— Begin Entries supplied —
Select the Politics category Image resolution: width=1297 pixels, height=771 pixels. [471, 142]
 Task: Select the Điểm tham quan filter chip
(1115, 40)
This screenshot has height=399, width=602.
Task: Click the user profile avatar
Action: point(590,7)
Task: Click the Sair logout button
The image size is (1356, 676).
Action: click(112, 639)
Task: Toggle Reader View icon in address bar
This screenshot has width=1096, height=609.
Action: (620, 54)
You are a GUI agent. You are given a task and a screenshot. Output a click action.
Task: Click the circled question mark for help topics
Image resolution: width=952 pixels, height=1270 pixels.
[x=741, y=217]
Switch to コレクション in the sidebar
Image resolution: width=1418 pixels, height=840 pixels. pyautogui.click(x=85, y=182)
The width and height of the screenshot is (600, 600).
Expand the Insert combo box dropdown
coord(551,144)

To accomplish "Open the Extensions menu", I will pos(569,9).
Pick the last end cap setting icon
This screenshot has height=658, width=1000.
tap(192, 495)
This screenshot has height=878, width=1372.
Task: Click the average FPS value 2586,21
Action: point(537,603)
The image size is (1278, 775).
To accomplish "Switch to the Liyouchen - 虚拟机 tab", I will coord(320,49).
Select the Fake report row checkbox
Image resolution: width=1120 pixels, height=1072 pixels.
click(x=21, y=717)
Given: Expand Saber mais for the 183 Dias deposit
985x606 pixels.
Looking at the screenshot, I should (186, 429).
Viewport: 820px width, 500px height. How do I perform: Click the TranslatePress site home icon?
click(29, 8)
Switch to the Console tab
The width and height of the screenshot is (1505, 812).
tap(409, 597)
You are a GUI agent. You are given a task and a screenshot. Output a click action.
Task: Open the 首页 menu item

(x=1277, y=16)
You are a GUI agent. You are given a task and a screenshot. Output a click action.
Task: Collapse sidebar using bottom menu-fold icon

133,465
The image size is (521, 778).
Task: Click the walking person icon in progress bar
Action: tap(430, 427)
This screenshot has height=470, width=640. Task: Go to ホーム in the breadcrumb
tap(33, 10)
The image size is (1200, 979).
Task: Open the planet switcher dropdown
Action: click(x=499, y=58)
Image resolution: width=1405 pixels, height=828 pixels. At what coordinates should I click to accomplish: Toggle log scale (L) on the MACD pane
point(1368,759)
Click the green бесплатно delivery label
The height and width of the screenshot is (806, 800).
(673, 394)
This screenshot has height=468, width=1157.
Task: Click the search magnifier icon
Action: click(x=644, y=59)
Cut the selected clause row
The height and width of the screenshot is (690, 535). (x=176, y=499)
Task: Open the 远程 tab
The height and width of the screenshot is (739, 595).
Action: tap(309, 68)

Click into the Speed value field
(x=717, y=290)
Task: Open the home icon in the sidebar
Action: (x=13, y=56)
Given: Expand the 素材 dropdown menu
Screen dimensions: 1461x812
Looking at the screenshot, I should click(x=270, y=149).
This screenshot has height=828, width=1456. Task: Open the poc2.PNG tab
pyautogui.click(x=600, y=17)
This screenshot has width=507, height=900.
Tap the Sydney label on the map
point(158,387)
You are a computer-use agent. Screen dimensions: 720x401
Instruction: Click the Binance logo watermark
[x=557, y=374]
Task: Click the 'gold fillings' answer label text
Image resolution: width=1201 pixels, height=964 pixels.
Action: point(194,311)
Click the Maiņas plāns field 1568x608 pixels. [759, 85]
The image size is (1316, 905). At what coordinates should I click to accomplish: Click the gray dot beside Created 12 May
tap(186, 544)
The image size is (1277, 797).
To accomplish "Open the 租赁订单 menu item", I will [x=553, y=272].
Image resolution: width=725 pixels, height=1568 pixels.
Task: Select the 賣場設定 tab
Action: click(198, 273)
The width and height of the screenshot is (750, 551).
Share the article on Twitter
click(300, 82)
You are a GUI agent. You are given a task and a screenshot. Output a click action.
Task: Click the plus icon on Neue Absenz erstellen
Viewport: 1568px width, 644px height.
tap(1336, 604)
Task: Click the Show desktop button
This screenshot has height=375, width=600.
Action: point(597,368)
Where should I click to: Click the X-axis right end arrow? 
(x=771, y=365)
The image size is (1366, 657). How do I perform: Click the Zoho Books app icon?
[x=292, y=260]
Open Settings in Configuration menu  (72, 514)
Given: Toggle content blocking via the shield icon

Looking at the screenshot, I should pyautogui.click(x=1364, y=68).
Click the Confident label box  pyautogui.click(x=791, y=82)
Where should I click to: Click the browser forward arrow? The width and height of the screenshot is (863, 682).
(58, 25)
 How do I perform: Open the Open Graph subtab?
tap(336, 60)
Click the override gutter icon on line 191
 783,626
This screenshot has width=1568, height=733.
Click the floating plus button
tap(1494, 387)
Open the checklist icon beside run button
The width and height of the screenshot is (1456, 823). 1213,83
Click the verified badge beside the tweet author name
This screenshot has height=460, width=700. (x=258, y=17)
— End Entries supplied —
Extract every line of the material above and reproduce each one word for word.

• _Output for this task_
Select the Politics category Image resolution: width=1297 pixels, height=771 pixels. [471, 142]
 Task: Select the Điểm tham quan filter chip
(1115, 40)
This screenshot has height=399, width=602.
Task: Click the user profile avatar
Action: point(590,7)
Task: Click the Sair logout button
The image size is (1356, 676).
Action: click(112, 639)
Task: Toggle Reader View icon in address bar
This screenshot has width=1096, height=609.
Action: (620, 54)
You are a GUI agent. You are given a task and a screenshot. Output a click action.
Task: Click the circled question mark for help topics
Image resolution: width=952 pixels, height=1270 pixels.
[x=741, y=217]
Switch to コレクション in the sidebar
Image resolution: width=1418 pixels, height=840 pixels. pyautogui.click(x=85, y=182)
The width and height of the screenshot is (600, 600).
Expand the Insert combo box dropdown
coord(551,144)

To accomplish "Open the Extensions menu", I will pos(569,9).
Pick the last end cap setting icon
This screenshot has height=658, width=1000.
tap(192, 495)
This screenshot has height=878, width=1372.
Task: Click the average FPS value 2586,21
Action: point(537,603)
The image size is (1278, 775).
To accomplish "Switch to the Liyouchen - 虚拟机 tab", I will coord(320,49).
Select the Fake report row checkbox
Image resolution: width=1120 pixels, height=1072 pixels.
click(x=21, y=717)
Given: Expand Saber mais for the 183 Dias deposit
985x606 pixels.
Looking at the screenshot, I should (186, 429).
Viewport: 820px width, 500px height. How do I perform: Click the TranslatePress site home icon?
click(29, 8)
Switch to the Console tab
The width and height of the screenshot is (1505, 812).
tap(409, 597)
You are a GUI agent. You are given a task and a screenshot. Output a click action.
Task: Open the 首页 menu item

(x=1277, y=16)
You are a GUI agent. You are given a task and a screenshot. Output a click action.
Task: Collapse sidebar using bottom menu-fold icon

133,465
The image size is (521, 778).
Task: Click the walking person icon in progress bar
Action: tap(430, 427)
This screenshot has height=470, width=640. Task: Go to ホーム in the breadcrumb
tap(33, 10)
The image size is (1200, 979).
Task: Open the planet switcher dropdown
Action: click(x=499, y=58)
Image resolution: width=1405 pixels, height=828 pixels. At what coordinates should I click to accomplish: Toggle log scale (L) on the MACD pane
point(1368,759)
Click the green бесплатно delivery label
The height and width of the screenshot is (806, 800).
(673, 394)
This screenshot has height=468, width=1157.
Task: Click the search magnifier icon
Action: click(x=644, y=59)
Cut the selected clause row
The height and width of the screenshot is (690, 535). (x=176, y=499)
Task: Open the 远程 tab
The height and width of the screenshot is (739, 595).
Action: tap(309, 68)

Click into the Speed value field
(x=717, y=290)
Task: Open the home icon in the sidebar
Action: (x=13, y=56)
Given: Expand the 素材 dropdown menu
Screen dimensions: 1461x812
Looking at the screenshot, I should click(x=270, y=149).
This screenshot has height=828, width=1456. Task: Open the poc2.PNG tab
pyautogui.click(x=600, y=17)
This screenshot has width=507, height=900.
Tap the Sydney label on the map
point(158,387)
You are a computer-use agent. Screen dimensions: 720x401
Instruction: Click the Binance logo watermark
[x=557, y=374]
Task: Click the 'gold fillings' answer label text
Image resolution: width=1201 pixels, height=964 pixels.
Action: point(194,311)
Click the Maiņas plāns field 1568x608 pixels. [759, 85]
The image size is (1316, 905). At what coordinates should I click to accomplish: Click the gray dot beside Created 12 May
tap(186, 544)
The image size is (1277, 797).
To accomplish "Open the 租赁订单 menu item", I will [x=553, y=272].
Image resolution: width=725 pixels, height=1568 pixels.
Task: Select the 賣場設定 tab
Action: click(198, 273)
The width and height of the screenshot is (750, 551).
Share the article on Twitter
click(300, 82)
You are a GUI agent. You are given a task and a screenshot. Output a click action.
Task: Click the plus icon on Neue Absenz erstellen
Viewport: 1568px width, 644px height.
tap(1336, 604)
Task: Click the Show desktop button
This screenshot has height=375, width=600.
Action: point(597,368)
Where should I click to: Click the X-axis right end arrow? 
(x=771, y=365)
The image size is (1366, 657). How do I perform: Click the Zoho Books app icon?
[x=292, y=260]
Open Settings in Configuration menu  (72, 514)
Given: Toggle content blocking via the shield icon

Looking at the screenshot, I should pyautogui.click(x=1364, y=68).
Click the Confident label box  pyautogui.click(x=791, y=82)
Where should I click to: Click the browser forward arrow? The width and height of the screenshot is (863, 682).
(58, 25)
 How do I perform: Open the Open Graph subtab?
tap(336, 60)
Click the override gutter icon on line 191
 783,626
This screenshot has width=1568, height=733.
Click the floating plus button
tap(1494, 387)
Open the checklist icon beside run button
The width and height of the screenshot is (1456, 823). 1213,83
Click the verified badge beside the tweet author name
This screenshot has height=460, width=700. (x=258, y=17)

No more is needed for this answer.